With hybrid work, however, defining that secure perimeter as ‘inside the office’ doesn’t make sense. Cybersec that leans heavily on the physical location of workers and enterprise assets doesn’t cut it anymore.
So how do you secure a hybrid workforce?
“I would argue,” said Till Johnson, “that zero trust and hybrid workforce are inextricable.”
Yep, zero trust. It’s not a brand new concept in cybersecurity. (Thank you, John Kindervag.) But zero trust is gaining new popularity as freshly enabled hybrid workplaces search for alternatives to location-based cybersecurity.
In its guidelines for zero trust architecture, the National Institute of Standards and Technology (NIST) states that “zero trust assumes there is no implicit trust granted to assets or user accounts based solely on their physical or network location … or based on asset ownership (enterprise or personally owned).”
Enterprises are duly taking notice of how the zero trust posture seems well suited to hybrid workforces. According to a new survey of enterprise organizations, their top security priorities for 2022 are:
- securing the hybrid workplace (42%)
- embracing zero trust frameworks (38%)
Zero trust isn’t just gaining steam within the private sector. In January, the U.S. government issued a directive requiring all federal agencies “to achieve specific zero trust security goals by the end of fiscal year 2024.”
What do you need for a zero trust security strategy? Well, you might not need all those VPNs anymore.
The VPN is ‘dead’
In a zero trust strategy, “the whole concept of a VPN is dead,” Till Johnson said.
“The whole point of a VPN is that you tunnel through the dangerous ‘outside’ into the safe ‘inside’ where your (enterprise) resources are. With zero trust, the idea that you can tunnel past the danger into someplace safe makes no sense.”
That’s because (as its name implies), zero trust assumes there is no safe place. Here’s how the White House described this in its January memorandum to federal agencies:
“The foundational tenet of the zero trust model is that no actor, system, network or service operating outside or within the security perimeter is trusted. Instead, we must verify anything and everything attempting to establish access.”
Constant and contextual
Another key element of zero trust is that security isn’t just evaluated at login.

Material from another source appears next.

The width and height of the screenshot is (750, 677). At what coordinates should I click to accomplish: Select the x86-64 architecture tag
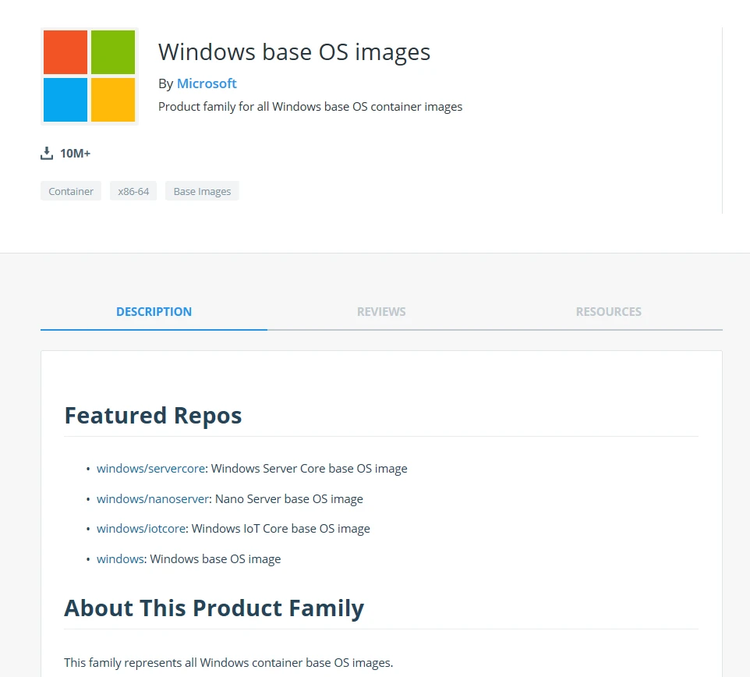[133, 191]
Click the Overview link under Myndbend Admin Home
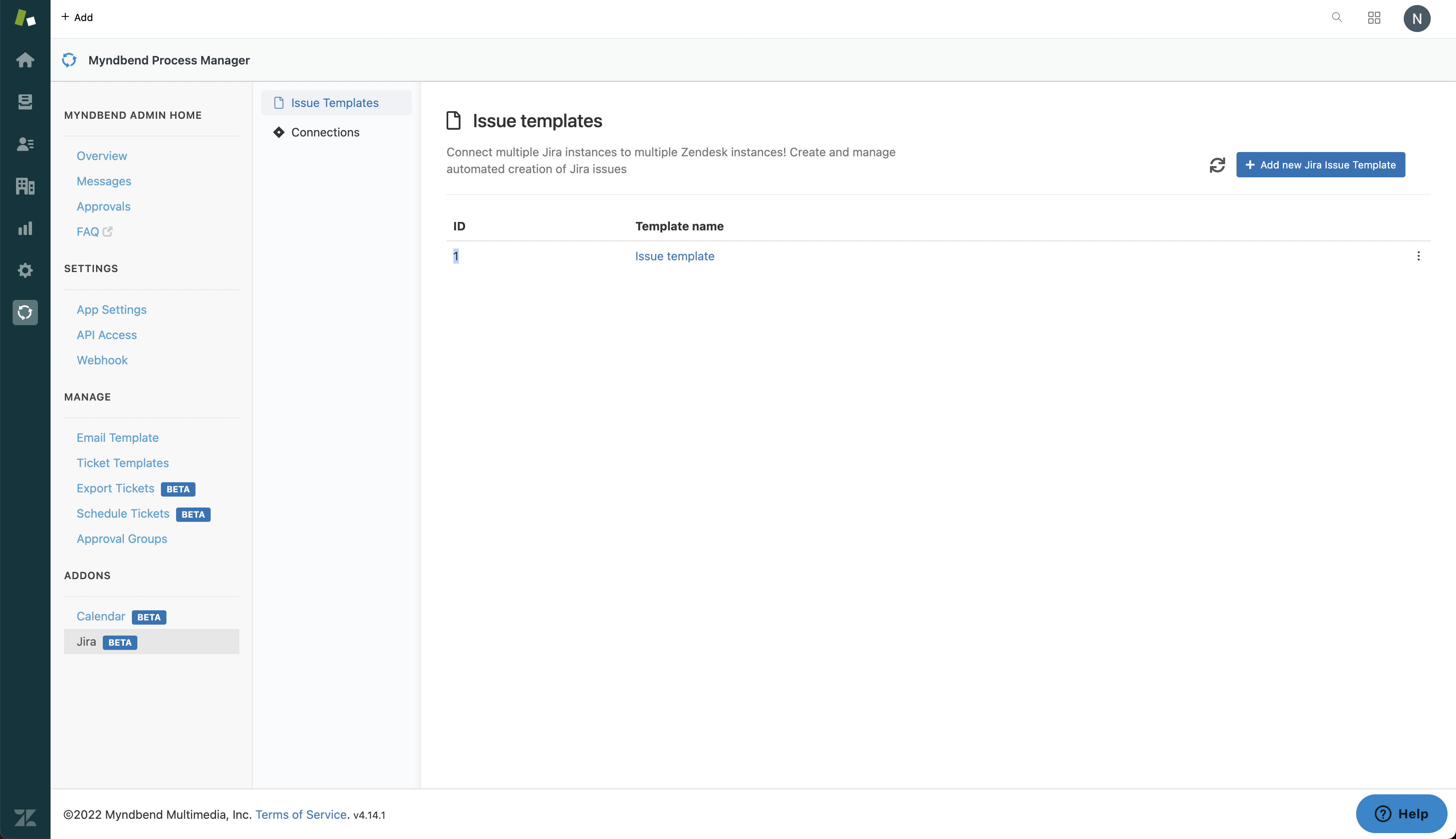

“It is a dramatic paradigm shift,” the aforementioned White House memo states, “from verify once at the perimeter to continual verification of each user, device, application and transaction.”
Till Johnson gave me a simple example of how zero trust constantly re-evaluates security throughout each user session, as well as with each new request made by the user.
“In a traditional model, once you’ve already logged in, you’ve already been authorized: it’s Johna’s machine,” said Till Johnson.
With zero trust, however, “if I suddenly plug my thumb drive into my machine in the middle of my session—and that’s no longer acceptable—I will get cut off,” she explained.
This process of continual, real-time security re-assessment takes into account various elements such as authentication of the user’s identity, their location, the security posture of their device and the context surrounding the access request (such as time of day, day of the week, type of device).
Zero trust ingredients
So how do you implement zero trust?
In a piece she wrote for Tech Target, Till Johnson singled out some tech specs that could be part of a zero trust strategy:
- software-defined perimeter (SDP)
- identity-centric vs location-centric architecture
- endpoint security for diverse device formats and operating systems
- endpoint data loss prevention (DLP) software
As for NIST, here are some of the technology components mentioned in its zero trust architecture document:
- continuous diagnostics and mitigation (CDM)
- threat intelligence feed
- network and system activity logs
- enterprise public key infrastructure (KPI)
- ID management system
- security information and event management (SIEM)
In that same document, NIST defines zero trust as “not a single architecture but a set of guiding principles for workflow, system design and operations.” While Till Johnson acknowledges “any technology change also requires a process and cultural change,” she believes zero trust deployment really hinges on two things: automation and IT architecture.
“It really is just IT tools,” she said. “It has to be happening in an automated fashion, not by your security team.”
As a starting point, she highly recommends checking the list of 18 vendors (it’s since been widened to 24) that are collaborating with NIST to develop and test security solutions that meet its criteria for zero trust architecture.
“There is a zero trust architecture which was confirmed by NIST. (Those vendors) are included in the list for their zero trust capabilities,” said Till Johnson. “It’s worth looking through that list, seeing what they do, seeing where they fit in your environment.”